## Data section
────────────────────────────────────────
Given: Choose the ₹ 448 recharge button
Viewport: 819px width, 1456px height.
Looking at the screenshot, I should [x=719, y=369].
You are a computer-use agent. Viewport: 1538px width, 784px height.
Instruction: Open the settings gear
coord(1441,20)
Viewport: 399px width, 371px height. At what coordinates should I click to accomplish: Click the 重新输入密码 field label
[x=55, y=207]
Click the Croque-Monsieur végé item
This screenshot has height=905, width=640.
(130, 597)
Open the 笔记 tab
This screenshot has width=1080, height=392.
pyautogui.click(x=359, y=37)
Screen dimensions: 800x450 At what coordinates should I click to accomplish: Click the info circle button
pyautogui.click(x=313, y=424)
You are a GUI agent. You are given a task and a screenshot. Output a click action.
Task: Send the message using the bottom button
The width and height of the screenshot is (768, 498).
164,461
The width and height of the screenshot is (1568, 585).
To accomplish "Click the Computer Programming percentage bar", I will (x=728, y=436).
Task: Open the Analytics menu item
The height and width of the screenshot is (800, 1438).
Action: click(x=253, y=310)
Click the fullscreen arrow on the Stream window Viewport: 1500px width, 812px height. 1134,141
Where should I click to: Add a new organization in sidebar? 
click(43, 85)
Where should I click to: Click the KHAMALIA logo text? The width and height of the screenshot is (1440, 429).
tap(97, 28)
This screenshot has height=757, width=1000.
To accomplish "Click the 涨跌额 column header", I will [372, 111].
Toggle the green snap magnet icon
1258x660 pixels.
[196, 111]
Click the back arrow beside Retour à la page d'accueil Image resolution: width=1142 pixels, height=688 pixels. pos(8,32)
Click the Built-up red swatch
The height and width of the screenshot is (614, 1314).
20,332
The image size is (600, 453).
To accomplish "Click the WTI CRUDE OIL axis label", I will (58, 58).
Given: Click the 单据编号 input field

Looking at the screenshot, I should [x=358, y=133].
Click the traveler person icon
────────────────────────────────────────
## Exercise
Can you format the material above as a numbered list, leaving out blank lines?

## Final result
1. Given: Choose the ₹ 448 recharge button
2. Viewport: 819px width, 1456px height.
3. Looking at the screenshot, I should [x=719, y=369].
4. You are a computer-use agent. Viewport: 1538px width, 784px height.
5. Instruction: Open the settings gear
6. coord(1441,20)
7. Viewport: 399px width, 371px height. At what coordinates should I click to accomplish: Click the 重新输入密码 field label
8. [x=55, y=207]
9. Click the Croque-Monsieur végé item
10. This screenshot has height=905, width=640.
11. (130, 597)
12. Open the 笔记 tab
13. This screenshot has width=1080, height=392.
14. pyautogui.click(x=359, y=37)
15. Screen dimensions: 800x450 At what coordinates should I click to accomplish: Click the info circle button
16. pyautogui.click(x=313, y=424)
17. You are a GUI agent. You are given a task and a screenshot. Output a click action.
18. Task: Send the message using the bottom button
19. The width and height of the screenshot is (768, 498).
20. 164,461
21. The width and height of the screenshot is (1568, 585).
22. To accomplish "Click the Computer Programming percentage bar", I will (x=728, y=436).
23. Task: Open the Analytics menu item
24. The height and width of the screenshot is (800, 1438).
25. Action: click(x=253, y=310)
26. Click the fullscreen arrow on the Stream window Viewport: 1500px width, 812px height. 1134,141
27. Where should I click to: Add a new organization in sidebar? 
28. click(43, 85)
29. Where should I click to: Click the KHAMALIA logo text? The width and height of the screenshot is (1440, 429).
30. tap(97, 28)
31. This screenshot has height=757, width=1000.
32. To accomplish "Click the 涨跌额 column header", I will [372, 111].
33. Toggle the green snap magnet icon
34. 1258x660 pixels.
35. [196, 111]
36. Click the back arrow beside Retour à la page d'accueil Image resolution: width=1142 pixels, height=688 pixels. pos(8,32)
37. Click the Built-up red swatch
38. The height and width of the screenshot is (614, 1314).
39. 20,332
40. The image size is (600, 453).
41. To accomplish "Click the WTI CRUDE OIL axis label", I will (58, 58).
42. Given: Click the 单据编号 input field
43. Looking at the screenshot, I should [x=358, y=133].
44. Click the traveler person icon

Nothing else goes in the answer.